**Assigned task**
Quote the records exactly, starting at the first line and stopping after the line with "Voir plus (343, 2350)"; skip the pictures.

[Opening Extracted entries section]

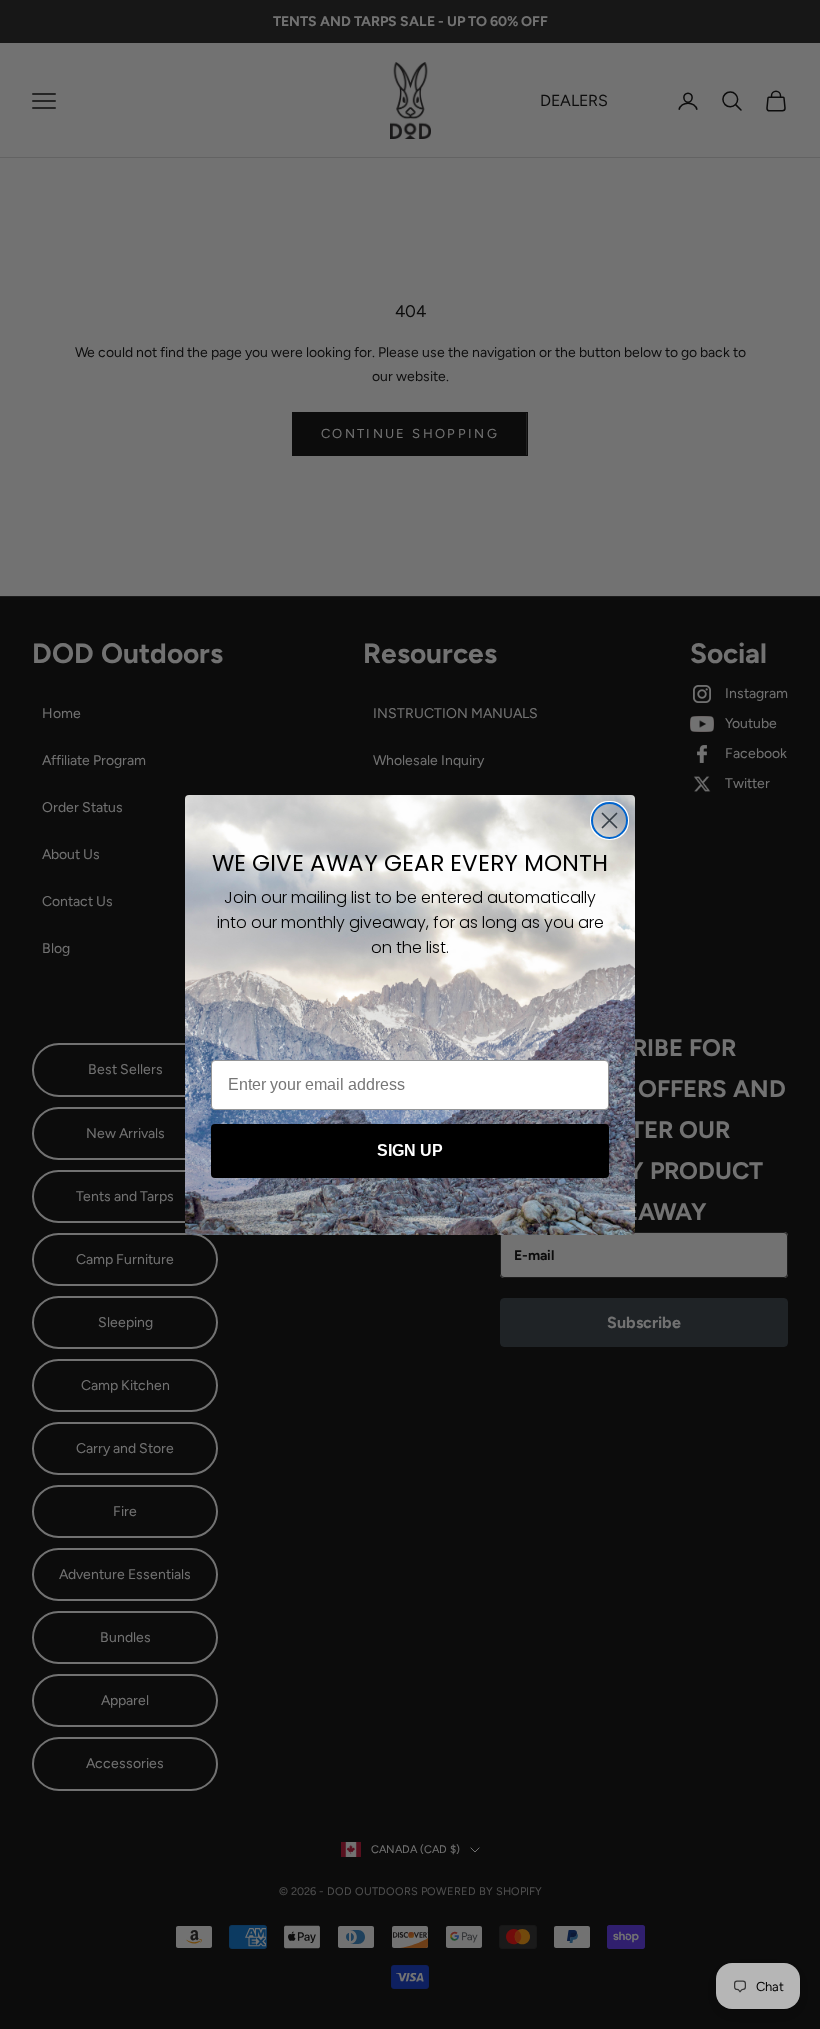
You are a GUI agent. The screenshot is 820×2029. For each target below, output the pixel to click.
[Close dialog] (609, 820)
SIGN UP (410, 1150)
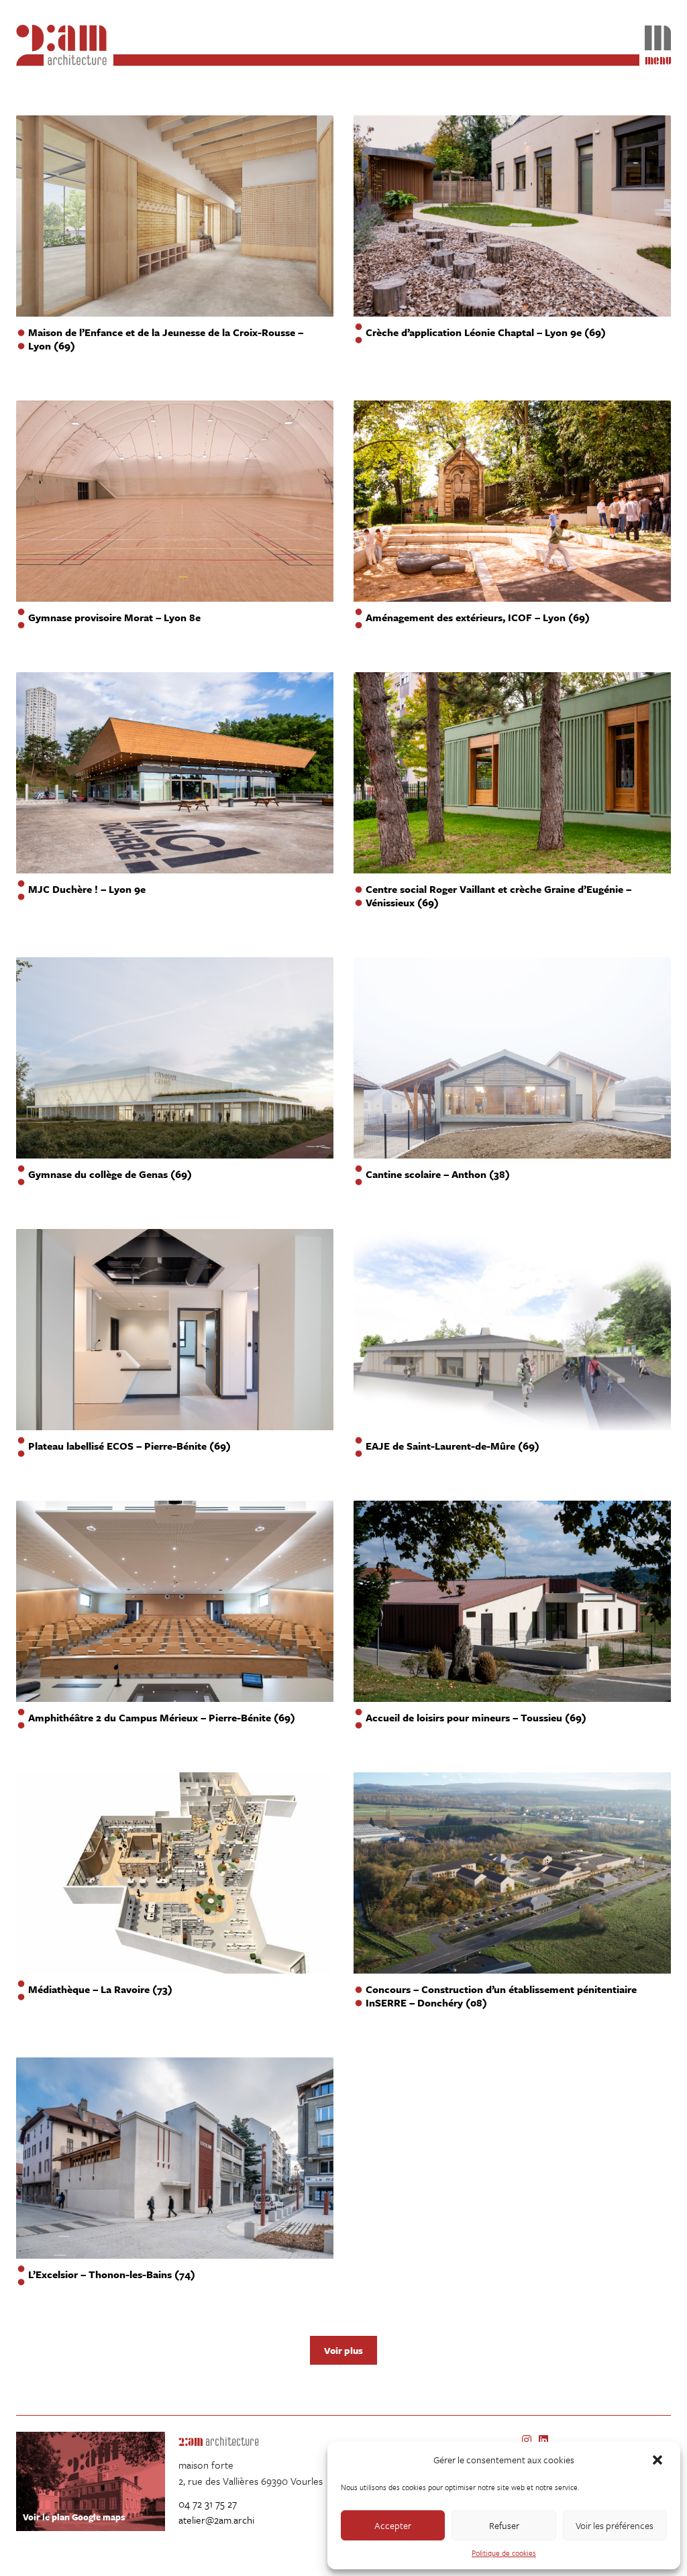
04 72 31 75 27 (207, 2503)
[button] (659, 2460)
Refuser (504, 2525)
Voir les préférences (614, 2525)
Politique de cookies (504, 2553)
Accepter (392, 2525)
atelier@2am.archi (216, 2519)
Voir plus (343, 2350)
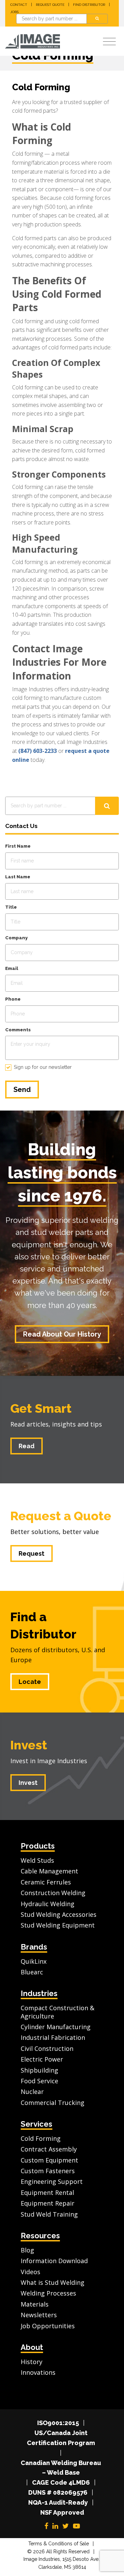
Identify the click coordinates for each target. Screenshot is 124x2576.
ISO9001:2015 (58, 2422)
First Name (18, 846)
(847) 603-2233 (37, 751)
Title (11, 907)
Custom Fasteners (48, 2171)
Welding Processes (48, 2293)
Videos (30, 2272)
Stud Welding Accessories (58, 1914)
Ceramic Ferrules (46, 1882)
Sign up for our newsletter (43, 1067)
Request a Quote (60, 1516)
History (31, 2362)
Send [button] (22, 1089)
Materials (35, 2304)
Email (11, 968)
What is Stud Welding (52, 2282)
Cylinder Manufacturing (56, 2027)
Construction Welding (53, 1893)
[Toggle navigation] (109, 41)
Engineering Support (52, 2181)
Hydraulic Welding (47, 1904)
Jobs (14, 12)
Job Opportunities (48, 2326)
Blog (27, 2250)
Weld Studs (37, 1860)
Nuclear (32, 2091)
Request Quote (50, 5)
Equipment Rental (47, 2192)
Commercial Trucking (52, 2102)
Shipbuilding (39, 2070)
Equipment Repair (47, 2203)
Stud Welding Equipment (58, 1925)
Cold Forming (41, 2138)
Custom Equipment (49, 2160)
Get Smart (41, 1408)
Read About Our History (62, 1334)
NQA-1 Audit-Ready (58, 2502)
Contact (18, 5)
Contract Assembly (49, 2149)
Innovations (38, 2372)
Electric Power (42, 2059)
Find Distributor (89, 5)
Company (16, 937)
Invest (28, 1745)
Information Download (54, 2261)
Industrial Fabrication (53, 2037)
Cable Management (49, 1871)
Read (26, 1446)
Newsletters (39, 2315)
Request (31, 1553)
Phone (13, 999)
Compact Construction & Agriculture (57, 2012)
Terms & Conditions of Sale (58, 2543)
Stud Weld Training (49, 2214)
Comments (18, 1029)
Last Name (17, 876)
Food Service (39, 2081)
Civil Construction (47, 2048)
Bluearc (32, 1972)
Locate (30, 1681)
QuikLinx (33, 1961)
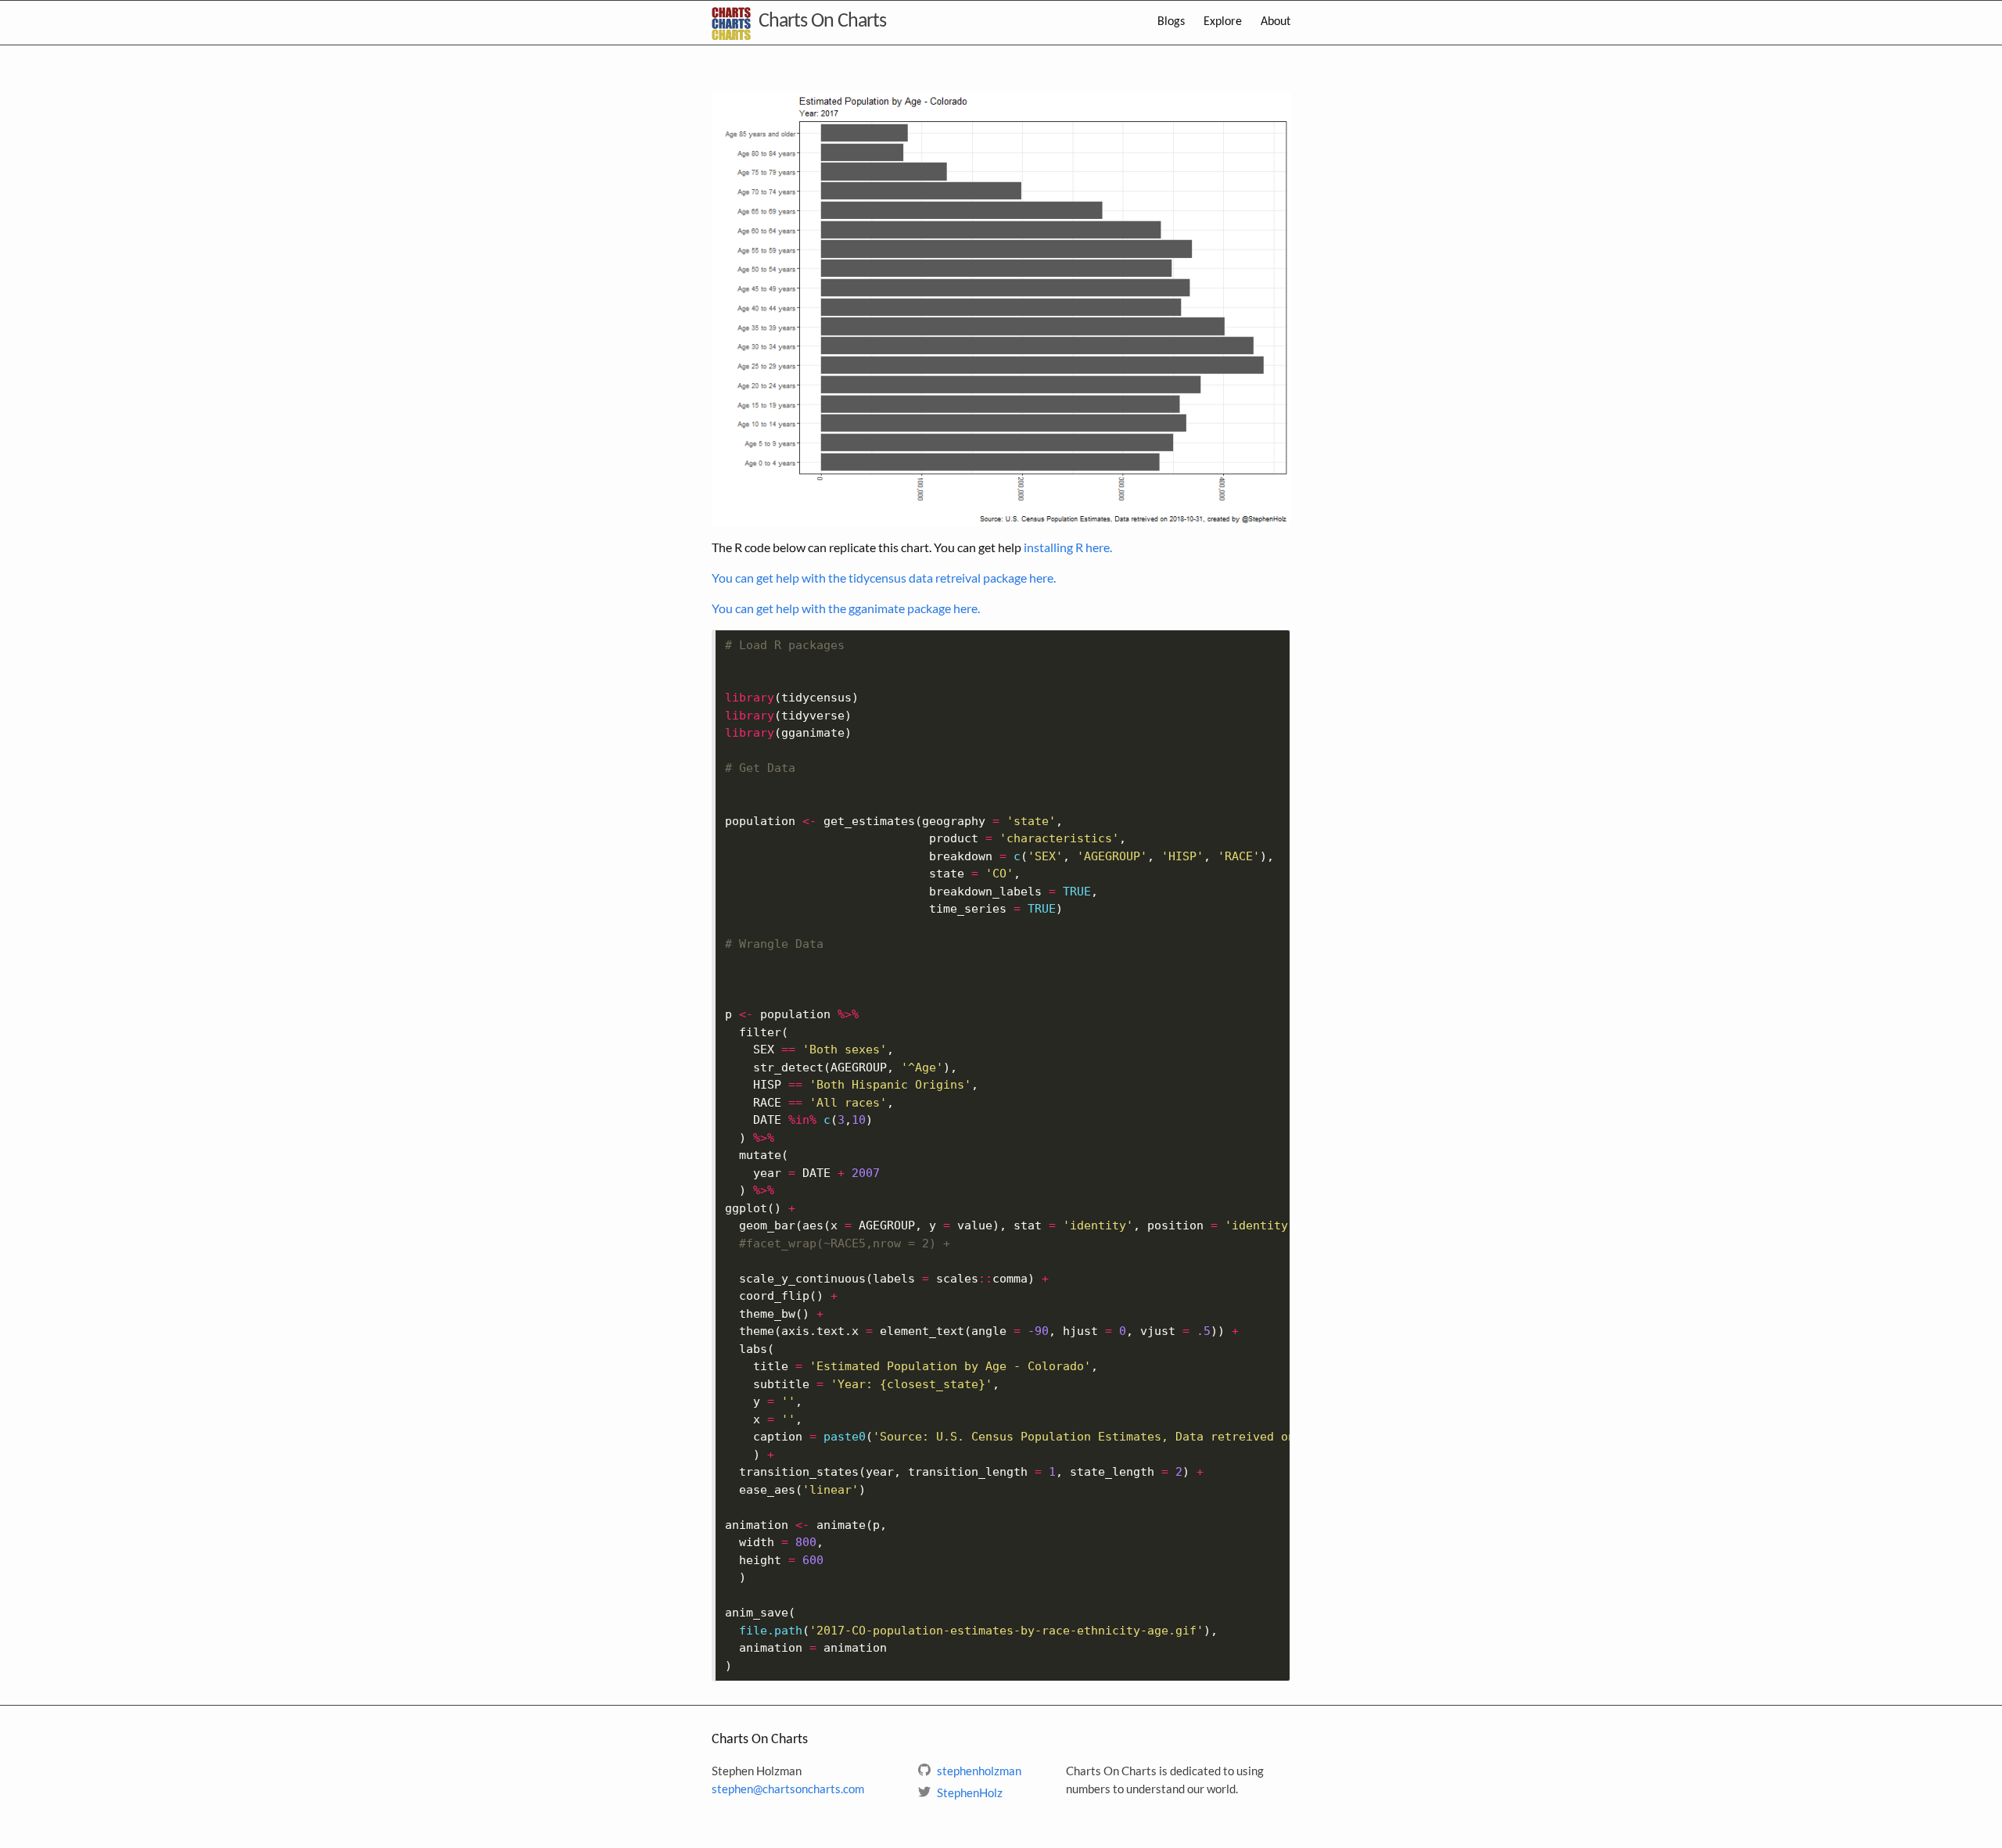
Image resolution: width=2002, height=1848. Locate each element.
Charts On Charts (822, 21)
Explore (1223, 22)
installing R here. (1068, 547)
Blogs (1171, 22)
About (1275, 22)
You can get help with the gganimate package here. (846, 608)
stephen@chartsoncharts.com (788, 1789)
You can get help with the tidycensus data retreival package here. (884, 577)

[Closing Extracted entries section]

**Result for this exercise**
You are a GUI agent. The screenshot is 820×2029. For each target below, output the pixel to click.
[Close dialog] (609, 820)
SIGN UP (410, 1150)
04 72 31 75 27 (207, 2503)
[button] (659, 2460)
Refuser (504, 2525)
Voir les préférences (614, 2525)
Politique de cookies (504, 2553)
Accepter (392, 2525)
atelier@2am.archi (216, 2519)
Voir plus (343, 2350)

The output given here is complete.